- [TASK DIRECTIONS]
Omitting every picture, copy the lines from the one that contains "Where should I click to: Click the Up" through the last line of the records below, exactly and with nothing added.

- [PROVIDED RECORDS]
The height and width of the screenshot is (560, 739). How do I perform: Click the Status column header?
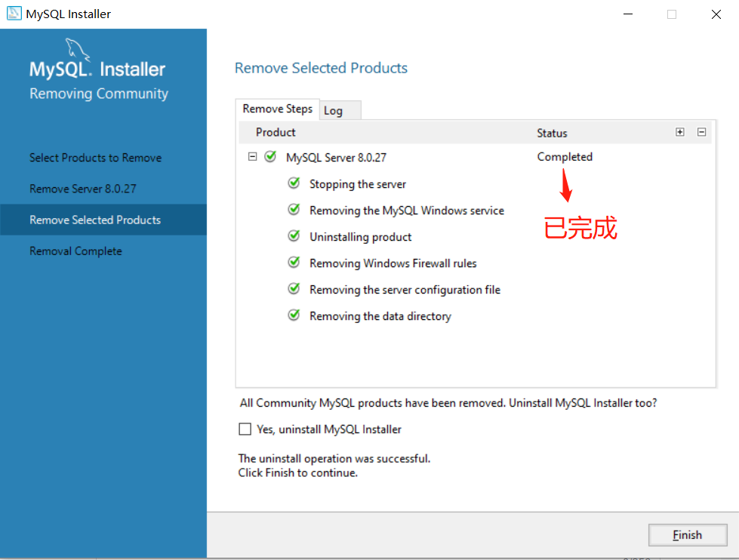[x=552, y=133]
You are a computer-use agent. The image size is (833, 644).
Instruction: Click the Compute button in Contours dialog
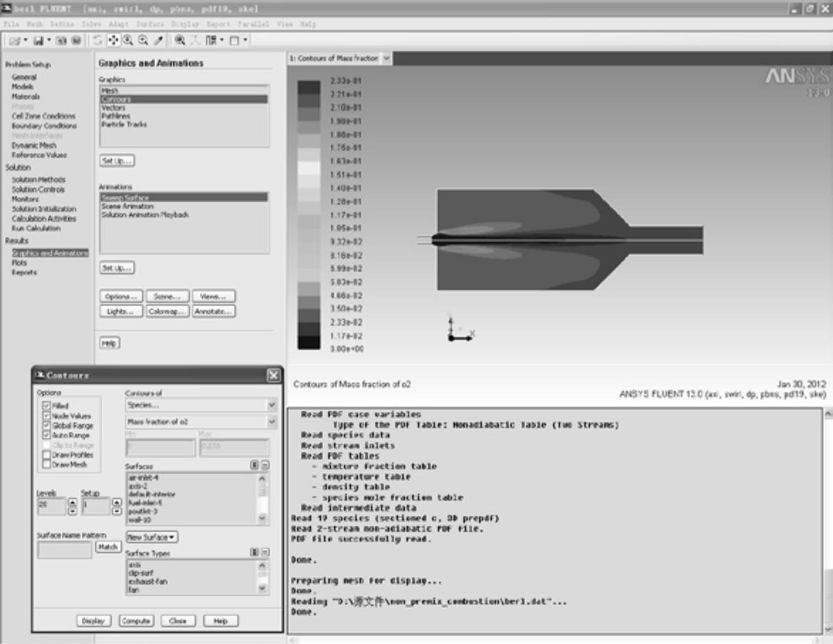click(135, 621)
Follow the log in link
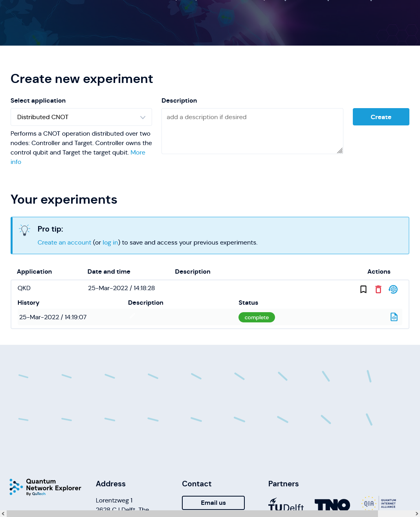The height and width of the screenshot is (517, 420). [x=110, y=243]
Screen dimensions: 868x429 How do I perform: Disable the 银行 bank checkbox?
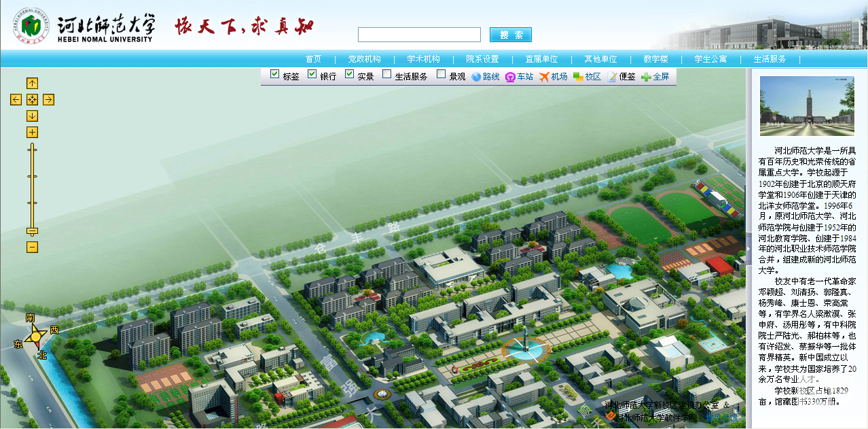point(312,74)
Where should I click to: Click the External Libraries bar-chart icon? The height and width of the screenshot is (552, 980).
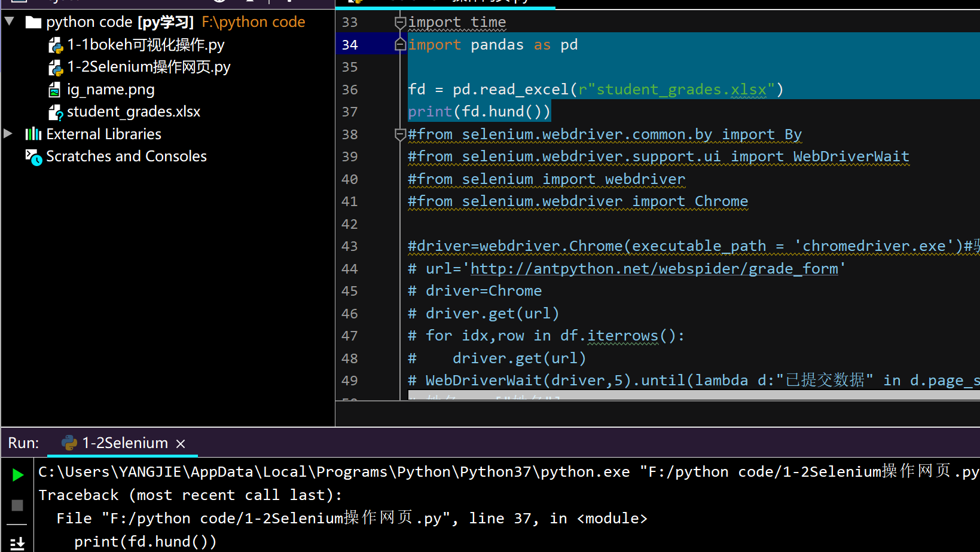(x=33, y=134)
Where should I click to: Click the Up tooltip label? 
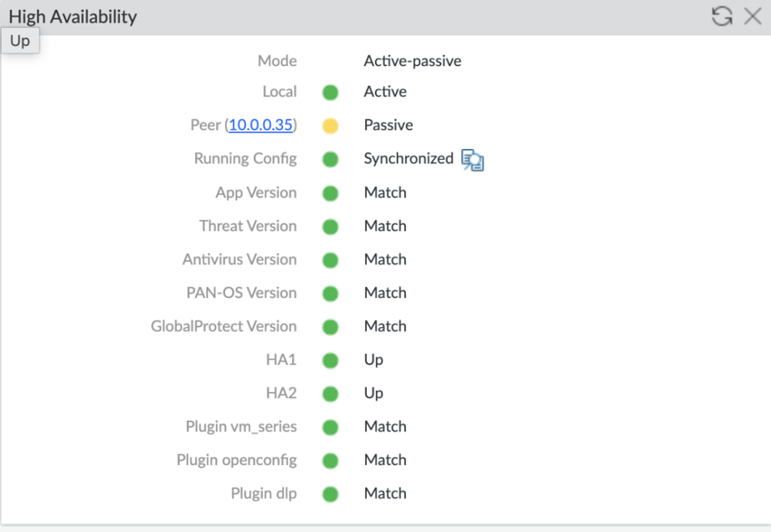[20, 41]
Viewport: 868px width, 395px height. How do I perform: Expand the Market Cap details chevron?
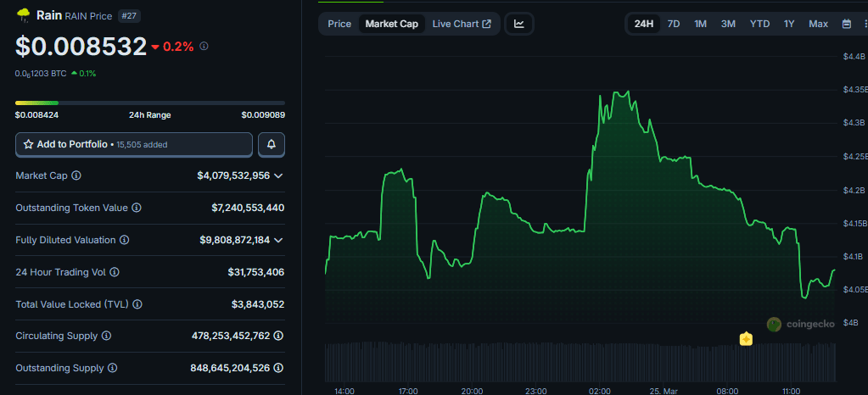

- [SOLUTION FOR THIS EXERCISE]
Where should I click to: Click the Up tooltip label? 
[20, 41]
Viewport: 868px width, 395px height. How do I perform: Expand the Market Cap details chevron?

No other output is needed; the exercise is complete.